The Great Summit is generally regarded as the last great album-length performance by Armstrong, whose chops declined throughout the sixties. But his singing and outsized persona remained prominent, and two more big hits lay ahead, “Hello Dolly” in 1964, and “What a Wonderful World” in 1968. The latter, co-written and produced by Bob Thiele, may stand today as the best-known of Armstrong’s records. Ironically, as Ricky Riccardi relates in What A Wonderful World: The Magic of Louis Armstrong’s Later Years, while the song was being recorded, a nasty dispute was being played out in the studio between Thiele and ABC-Paramount president Larry Newton who questioned its commercial viability.
Ellington’s career continued to flourish over the next decade as he and Billy Strayhorn collaborated on suites and commissioned works, and Duke played command performances, earned honorary degrees, the keys to cities, and a 70th birthday party celebration at the White House.
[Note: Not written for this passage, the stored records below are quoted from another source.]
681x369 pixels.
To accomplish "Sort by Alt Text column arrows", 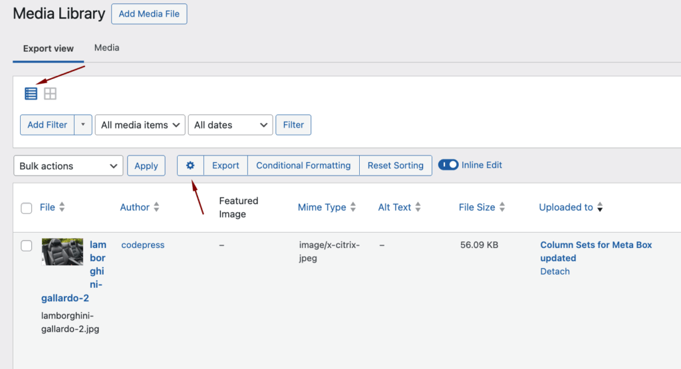I will (x=418, y=207).
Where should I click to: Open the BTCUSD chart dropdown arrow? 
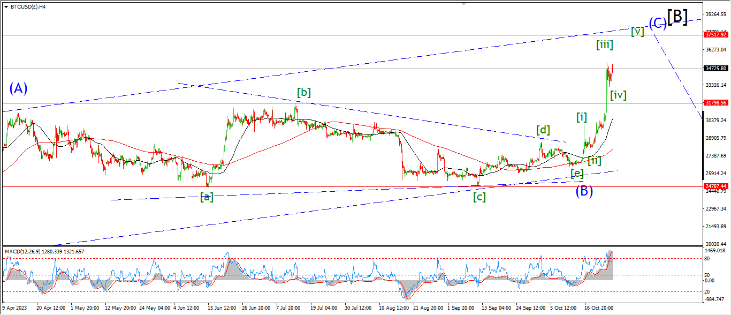pos(6,7)
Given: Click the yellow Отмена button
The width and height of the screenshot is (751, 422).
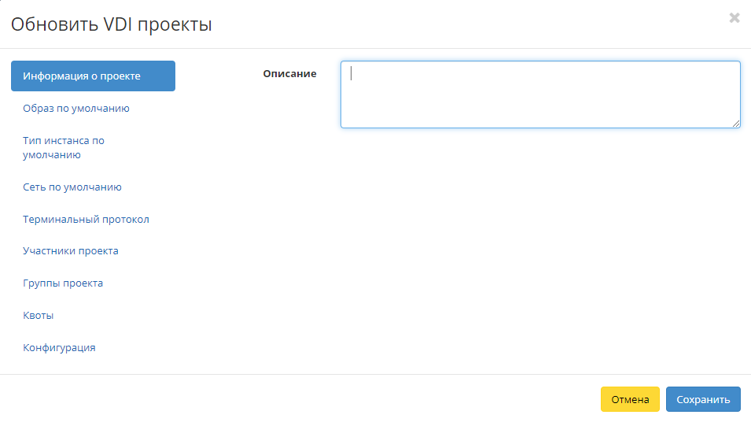Looking at the screenshot, I should pos(630,399).
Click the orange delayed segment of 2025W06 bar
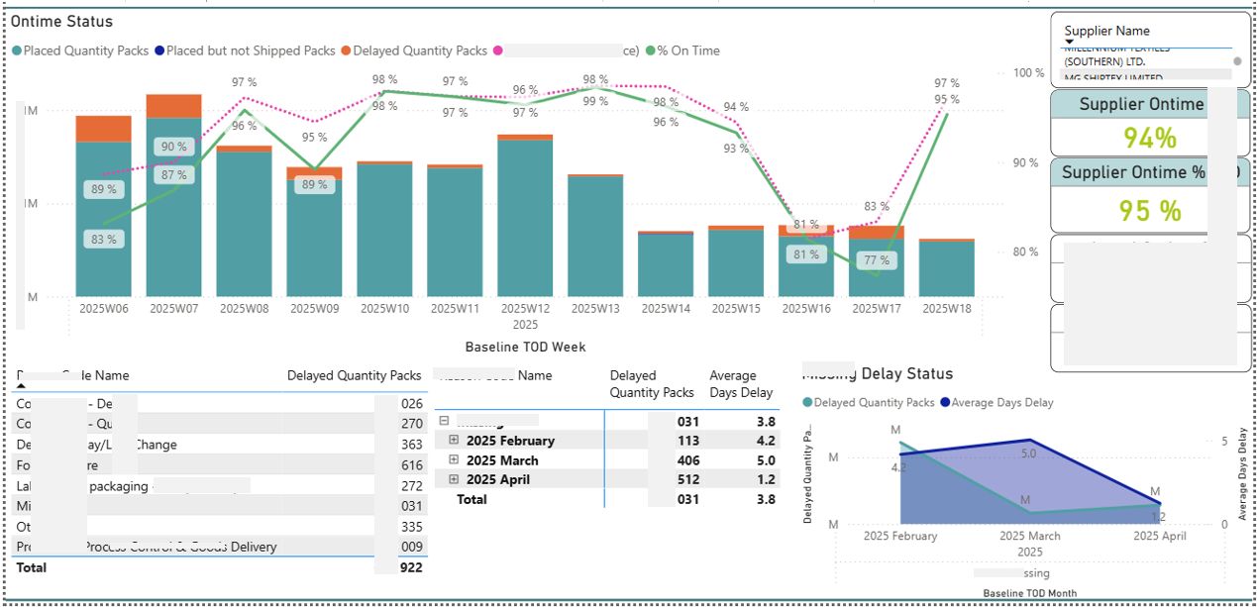The height and width of the screenshot is (607, 1257). [103, 129]
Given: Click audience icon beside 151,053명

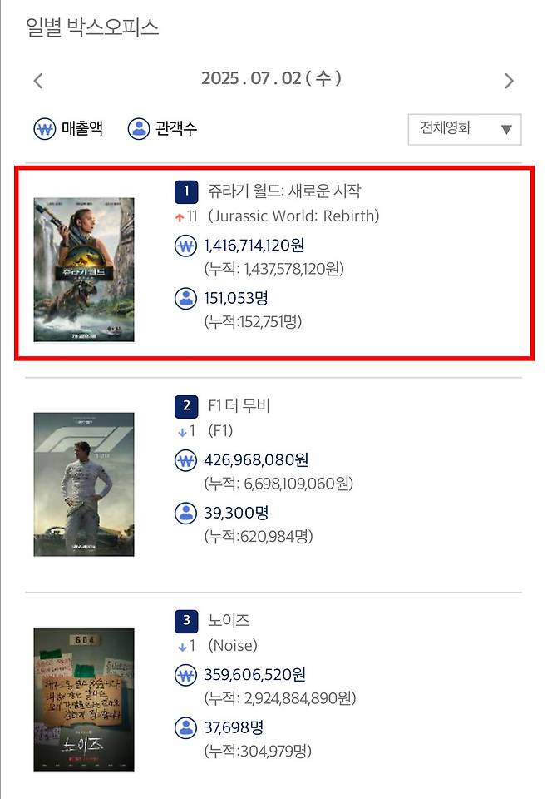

One of his most celebrated late career works was The New Orleans Suite, which included the “Portrait of Louis Armstrong.” The trumpeter’s influence was reflected not only in the work of Cootie Williams, Freddy Jenkins, Ray Nance, and several other trumpeters, but on trombonist Lawrence Brown, and the greatest Ellingtonian, saxophonist Johnny Hodges, who credited Armstrong with his approach to rhythm and phrasing. Wynton Marsalis revived the Armstrong tonal portrait 25 years ago with the Jazz at Lincoln Center Orchestra. For its 1970 premiere, it featured Cootie Williams, who’d first joined Duke in 1929. Here he is 41 years later.
Reflecting on The Great Summit, Dan Morgenstern wrote, “The easy, warm rapport between these two great artists, their understanding of each other’s needs, their mixing of high seriousness and frivolous banter, were a unique personification of jazz, at its warmest and tightest. It was a joy to be there, and a wonder to reflect on and bask in the youthful presence and spirit of these two men in their seventh decade of life, still finding challenges and discovering joy in their work.”
Louis Armstrong died in 1971, Edward Kennedy Ellington in 1974. Between the two, Armstrong has been the more unsullied figure in historical treatments and biographies. Even the scepter of “Uncle Tom” that shadowed the outsized Satchmo during his career, and that Ellington essentially concurred with in an interview with Carter Harman in 1964, has faded. But Ellington is increasingly cast as manipulative in his personal and professional relationships, and deceptive in his assignment of lucrative composer credits with sidemen and colleagues, especially Billy Strayhorn. I’m wary of what may be ulterior motives in some of Ellington’s accusers and detractors, and I recognize that Duke’s undertakings and collaborations were much larger and more complex than Armstrong’s.
In this context, Ellington’s moving eulogy of Armstrong might be read as unwitting self-revelation. At the conclusion of his tribute to Pops in Music Is My Mistress, he wrote, “I loved and respected Louis Armstrong. He was born poor, died rich, and never hurt anyone on the way.”